Once upon a time, teachers mastered a body of knowledge and proceeded to the classroom with it, and in the re-teaching, every year became better teachers, benefiting students. English is English, and change in the domain of English is slow enough to be measured in generations. How has math changed since Newton? Not so much as to be unrecognizable. Just the methods of teaching math. Once mastering the methods, teachers improved the nuances of pedagogy and became master teachers themselves because instructional delivery skills changed slowly, permitting teachers to refine and adjust methods to fit individual student needs: differentiation before it was called differentiation.
The knowledge base is fairly static in most curricular domains taught in public schools (with some obvious exceptions), but the technological methods of teaching the knowledge base change so quickly that teachers never catch up, and the constant pace of learning and mastery of new technology skills, only to see these skills and the equipment the skills were attached to superseded by even newer equipment and skills is disheartening. It's pretty depressing to master a set of skills and learn a year later that they have been succeeded by something completely different, with its learning curve that takes time from planning instruction, following up on individual student progress. No wonder some sit back and read the paper, or bail out after the second year or so for pay commensurate with their education, or emotionally lose focus and become hardened to the needs of students.
Eras change, and the pace of change means that though teachers will continue to master whatever knowledge the State mandates, the skills requisite to acquire technical competency in instructional delivery constantly change due to the constant transformation of instructional technology. The result? New teachers never become competent at teaching. Veteran teachers expert in teaching and learning are distracted from teaching tasks by having to learn and relearn new instructional technology.
There is less time now to master the nuances of instructional delivery because the methods we are made to use to deliver instruction change too quickly, despite our devotion to support personal and professional development that supports student learning. Chalk, blackboards, paper and pencil, deemed unsuitable for instruction in our current dispensation of digital education by some, are now a much smaller proportion of a larger kit of tools for the teacher to master in order to effectively deliver instruction.
Previous to the current era, teachers could become competent after four to six years in the teaching milieu and continually produce competent students, meanwhile honing their skills because the technology of educational delivery was fairly static. Now, teachers are never competent, because the rate of change in technology and technological processes and equipment mean that every two or three years the average Joe teacher must master a new or emerging technology to teach to the standards expected by the other stakeholders in the educational establishment.
I’ve never been one for conspiracy theories, but someone somewhere once said that new cars from Detroit change every year because sales people want to claim that the car you purchased six months ago is obsolete, and you need a new one to replace it. Apply this concept of planned obsolescence to educational technology in America.
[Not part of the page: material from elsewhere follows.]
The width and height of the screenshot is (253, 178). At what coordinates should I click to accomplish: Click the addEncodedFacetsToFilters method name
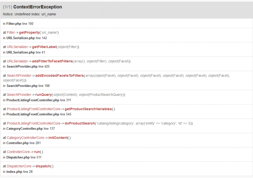[x=59, y=76]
Think about it too much and it seems like a perfect plan to drag down test scores and increase drop-out rates because teachers and the educational system at large cannot keep up with change in education technology.
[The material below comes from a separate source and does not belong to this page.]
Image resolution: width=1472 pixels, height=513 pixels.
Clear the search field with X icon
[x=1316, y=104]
I don’t buy in to crackpot wild-eyed tin-foil hat wearing CIA plots, but if I did, I’d be a devotee to the belief that this frantic pace to constantly upgrade technology and technological skills is designed to keep teachers constantly attending to personal and professional development so they can use the newest/latest technology for a few years and then toss it in the dumpster and do it all over again. The concomitant stress on the individual teacher and the educational edifice as well eliminates the leisure required to plan effective instruction, on one level, and on another, consumes inordinate cash and infrastructure resources necessary to deliver effective instruction.
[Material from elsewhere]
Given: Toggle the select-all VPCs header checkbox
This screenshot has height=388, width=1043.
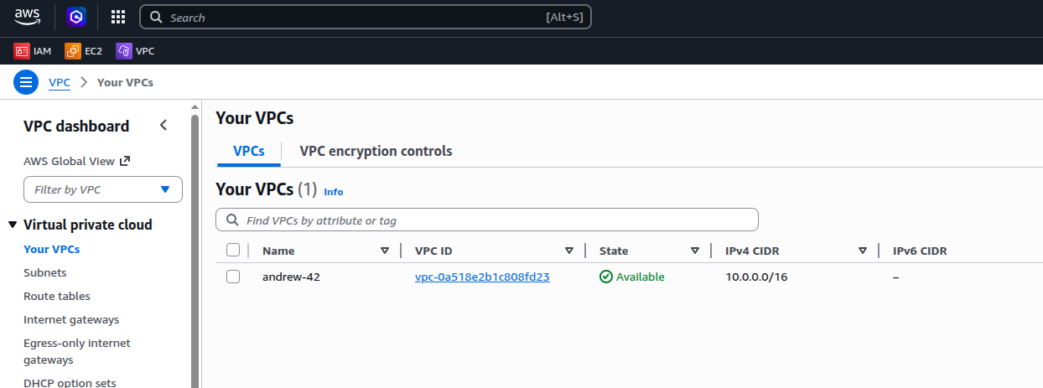Looking at the screenshot, I should pos(233,250).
Teachers and administrators are so busy doing personal professional development learning technological skills to support the educational environment that they have less time to become competent teachers or leaders. Add all this to the sheer number of students each teacher must interact with each day and you have high expectations on the part of the other stakeholders but diminished returns in test scores and graduation rates. Why do we speak “crisis in education” that scores are low and drop-outs are high?